Cut the top or back board of the sawhorse. Both ends of the unit should be sawed square, approximately 107 to 122 centimetres in length. Make a small 1-inch mark from each end, then draw a square line with a pencil to figure out where to put the legs at both sides.

Step 7:

Place the back board on a smooth floor or working table. Use the square mark created previously to position the first leg, then nail it to make sure the bevel is tightly set against the top board’s edge. You should bunt the point of the nails to reduce the likelihood that the wood would split when your sawhorse is nailed. Also, keep in mind to use an 8d nail to provide adequate holding power.

Step 8:

Nail two legs on a side of your top board and flip over the assembly. Nail the other legs in the opposite side. Now, you could use bigger nails because if the point projects through, it might go in the back of the first leg pair and enhance this joint’s strength.

Step 9:

Stand the partially assembled sawhorse upright, then measure down from the top board’s bottom around 20 centimetres.

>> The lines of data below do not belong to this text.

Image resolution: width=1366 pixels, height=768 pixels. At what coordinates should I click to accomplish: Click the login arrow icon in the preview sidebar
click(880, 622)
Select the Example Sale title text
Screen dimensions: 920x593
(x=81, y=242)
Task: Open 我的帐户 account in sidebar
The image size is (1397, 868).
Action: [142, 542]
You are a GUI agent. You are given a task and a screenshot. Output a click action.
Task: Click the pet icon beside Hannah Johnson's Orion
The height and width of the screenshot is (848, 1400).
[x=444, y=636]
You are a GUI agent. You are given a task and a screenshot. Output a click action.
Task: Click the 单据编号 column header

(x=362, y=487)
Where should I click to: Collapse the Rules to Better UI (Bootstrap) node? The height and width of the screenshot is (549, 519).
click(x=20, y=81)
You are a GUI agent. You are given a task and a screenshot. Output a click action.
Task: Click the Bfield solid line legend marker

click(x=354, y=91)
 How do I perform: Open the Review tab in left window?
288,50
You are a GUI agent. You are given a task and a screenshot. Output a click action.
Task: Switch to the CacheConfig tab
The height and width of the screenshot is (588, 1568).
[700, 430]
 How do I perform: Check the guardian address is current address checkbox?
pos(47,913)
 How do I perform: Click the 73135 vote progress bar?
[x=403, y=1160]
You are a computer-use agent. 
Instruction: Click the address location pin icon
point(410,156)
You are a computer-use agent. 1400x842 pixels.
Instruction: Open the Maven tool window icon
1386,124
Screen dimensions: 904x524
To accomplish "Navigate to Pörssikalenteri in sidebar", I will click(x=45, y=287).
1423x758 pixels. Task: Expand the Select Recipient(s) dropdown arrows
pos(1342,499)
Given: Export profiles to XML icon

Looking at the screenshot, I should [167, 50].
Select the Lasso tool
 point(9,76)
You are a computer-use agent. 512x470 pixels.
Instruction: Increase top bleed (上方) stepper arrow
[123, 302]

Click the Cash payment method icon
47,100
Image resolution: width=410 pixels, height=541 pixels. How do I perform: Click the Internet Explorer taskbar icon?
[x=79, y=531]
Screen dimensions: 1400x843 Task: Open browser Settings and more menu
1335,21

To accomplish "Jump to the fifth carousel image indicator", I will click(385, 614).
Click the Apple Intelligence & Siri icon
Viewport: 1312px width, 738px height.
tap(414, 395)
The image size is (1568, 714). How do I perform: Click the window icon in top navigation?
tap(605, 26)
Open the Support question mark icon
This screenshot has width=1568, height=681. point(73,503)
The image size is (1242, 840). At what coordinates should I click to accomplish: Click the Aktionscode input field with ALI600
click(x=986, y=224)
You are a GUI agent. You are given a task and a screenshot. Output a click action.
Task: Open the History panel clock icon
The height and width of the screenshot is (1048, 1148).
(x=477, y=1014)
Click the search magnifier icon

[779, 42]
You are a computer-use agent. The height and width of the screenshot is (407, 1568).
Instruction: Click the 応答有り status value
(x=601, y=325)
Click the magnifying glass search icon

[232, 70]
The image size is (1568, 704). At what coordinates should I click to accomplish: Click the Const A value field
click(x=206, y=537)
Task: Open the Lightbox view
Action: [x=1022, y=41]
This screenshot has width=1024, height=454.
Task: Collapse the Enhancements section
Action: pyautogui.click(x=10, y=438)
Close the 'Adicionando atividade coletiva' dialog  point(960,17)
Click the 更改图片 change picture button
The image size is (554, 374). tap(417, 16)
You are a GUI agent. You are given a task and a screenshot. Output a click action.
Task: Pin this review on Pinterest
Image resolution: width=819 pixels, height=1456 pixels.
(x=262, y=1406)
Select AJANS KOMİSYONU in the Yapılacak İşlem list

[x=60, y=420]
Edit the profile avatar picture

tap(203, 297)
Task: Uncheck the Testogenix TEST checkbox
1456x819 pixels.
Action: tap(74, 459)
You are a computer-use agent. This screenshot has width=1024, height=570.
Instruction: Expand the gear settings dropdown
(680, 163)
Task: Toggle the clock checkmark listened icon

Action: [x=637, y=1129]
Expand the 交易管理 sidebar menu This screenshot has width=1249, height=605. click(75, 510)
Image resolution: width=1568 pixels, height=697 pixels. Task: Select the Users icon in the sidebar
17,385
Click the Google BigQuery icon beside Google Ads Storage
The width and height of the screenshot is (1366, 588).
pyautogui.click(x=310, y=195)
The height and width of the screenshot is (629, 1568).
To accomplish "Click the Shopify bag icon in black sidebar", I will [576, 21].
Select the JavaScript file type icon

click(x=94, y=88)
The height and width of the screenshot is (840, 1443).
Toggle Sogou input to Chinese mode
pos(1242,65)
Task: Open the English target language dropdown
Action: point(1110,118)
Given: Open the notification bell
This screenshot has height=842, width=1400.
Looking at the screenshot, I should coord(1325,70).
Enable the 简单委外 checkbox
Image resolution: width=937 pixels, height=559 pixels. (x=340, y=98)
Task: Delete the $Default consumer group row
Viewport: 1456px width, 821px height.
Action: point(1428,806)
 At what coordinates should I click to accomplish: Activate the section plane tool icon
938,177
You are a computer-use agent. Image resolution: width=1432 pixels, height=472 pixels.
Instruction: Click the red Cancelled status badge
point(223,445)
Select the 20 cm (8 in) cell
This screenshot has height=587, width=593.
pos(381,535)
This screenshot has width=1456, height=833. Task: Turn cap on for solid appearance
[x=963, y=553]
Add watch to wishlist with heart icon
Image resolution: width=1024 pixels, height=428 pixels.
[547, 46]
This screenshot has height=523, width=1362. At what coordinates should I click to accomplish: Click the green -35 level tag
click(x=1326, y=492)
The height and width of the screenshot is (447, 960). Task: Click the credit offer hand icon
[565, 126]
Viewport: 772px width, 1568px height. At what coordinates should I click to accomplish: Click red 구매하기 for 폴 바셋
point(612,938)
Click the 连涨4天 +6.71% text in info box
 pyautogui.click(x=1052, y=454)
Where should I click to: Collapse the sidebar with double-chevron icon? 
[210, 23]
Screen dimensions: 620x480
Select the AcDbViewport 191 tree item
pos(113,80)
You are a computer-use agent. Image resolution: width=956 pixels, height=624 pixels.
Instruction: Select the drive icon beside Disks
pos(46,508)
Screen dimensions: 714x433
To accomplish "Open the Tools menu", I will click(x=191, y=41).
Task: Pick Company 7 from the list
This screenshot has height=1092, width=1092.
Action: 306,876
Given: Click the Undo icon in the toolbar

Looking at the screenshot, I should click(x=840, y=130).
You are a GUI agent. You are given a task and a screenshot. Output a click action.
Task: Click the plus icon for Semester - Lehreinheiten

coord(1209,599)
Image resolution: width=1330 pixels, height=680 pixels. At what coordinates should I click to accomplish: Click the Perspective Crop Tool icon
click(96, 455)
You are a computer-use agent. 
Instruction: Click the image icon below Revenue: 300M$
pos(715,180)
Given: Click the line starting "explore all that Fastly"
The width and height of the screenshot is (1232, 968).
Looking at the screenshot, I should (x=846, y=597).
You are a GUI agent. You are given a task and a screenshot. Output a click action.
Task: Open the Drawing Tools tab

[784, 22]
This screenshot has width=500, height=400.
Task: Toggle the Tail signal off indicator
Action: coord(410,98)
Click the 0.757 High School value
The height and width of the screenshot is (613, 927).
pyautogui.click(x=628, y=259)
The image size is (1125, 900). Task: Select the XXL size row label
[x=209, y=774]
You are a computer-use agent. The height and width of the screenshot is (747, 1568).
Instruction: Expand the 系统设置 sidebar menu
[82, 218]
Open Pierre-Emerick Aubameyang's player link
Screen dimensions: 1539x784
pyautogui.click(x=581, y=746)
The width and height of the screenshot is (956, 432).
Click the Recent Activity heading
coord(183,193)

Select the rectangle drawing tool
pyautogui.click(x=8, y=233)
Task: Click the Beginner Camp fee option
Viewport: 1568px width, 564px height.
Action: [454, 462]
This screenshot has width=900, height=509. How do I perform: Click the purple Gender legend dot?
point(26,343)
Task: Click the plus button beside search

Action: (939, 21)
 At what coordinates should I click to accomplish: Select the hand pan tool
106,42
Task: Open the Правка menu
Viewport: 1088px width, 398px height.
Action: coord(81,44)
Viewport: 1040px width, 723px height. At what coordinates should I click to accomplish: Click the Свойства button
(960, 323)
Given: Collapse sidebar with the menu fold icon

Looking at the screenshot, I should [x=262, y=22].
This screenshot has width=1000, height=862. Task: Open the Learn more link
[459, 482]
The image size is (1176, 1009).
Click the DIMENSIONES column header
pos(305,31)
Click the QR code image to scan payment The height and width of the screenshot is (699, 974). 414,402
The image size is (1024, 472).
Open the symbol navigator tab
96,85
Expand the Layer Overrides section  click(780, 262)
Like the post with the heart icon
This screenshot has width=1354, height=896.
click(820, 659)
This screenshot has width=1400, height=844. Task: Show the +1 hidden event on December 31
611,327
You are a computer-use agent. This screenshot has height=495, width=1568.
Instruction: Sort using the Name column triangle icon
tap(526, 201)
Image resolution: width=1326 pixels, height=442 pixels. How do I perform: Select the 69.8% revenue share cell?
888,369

After that, use a short board and fit it between these legs by scribing it to be a horizontal spreader. The angle on these braces needs to be roughly 180 degrees in total, with 65 degrees for the bottom and 115 degrees for the top. By doing this, you would create a better and more accurate fit.

Step 10:

Nail all of the braces in position with 2 12d nails in four ends. Start from the leg through the brace’s end-grain. Make sure to do this step carefully so that these braces would position the legs of your sawhorse properly and keep it stand straight and flat on a level floor. An out-of-position brace would result in an unsteady and wobble unit. A useful tip is to hold the sawhorse straight and upright while nailing for simpler operation.

Step 11:

Flip over the sawhorse on the top board, then have somebody hold it or prop it in position. Cut another piece around 46 centimetres in length, with a 45-degree angle on one side as the diagonal brace. Grip the angled side against its spreader brace, then scribe the other side where the top board intersects it and cut out this mark. Cut three more with the same construction.

Step 12:

Nail all of these braces in position. The end should cut on a 45-degree angle which is nailed through the spreader brace to the end grain and butted to the brace. This should be nailed through the grain to the top board’s bottom, so choose nails which are large enough to have a good bite. In most case, 12d units might work well. And do not forget to blunt the sides to keep the boards from splitting.

Step 13:

Check the sawhorse to make sure all legs come with the same length and evenly fit the ground. If not, you need to trim long legs so that the top board is parallel with the ground. Now, let’s take a look at your new sawhorse.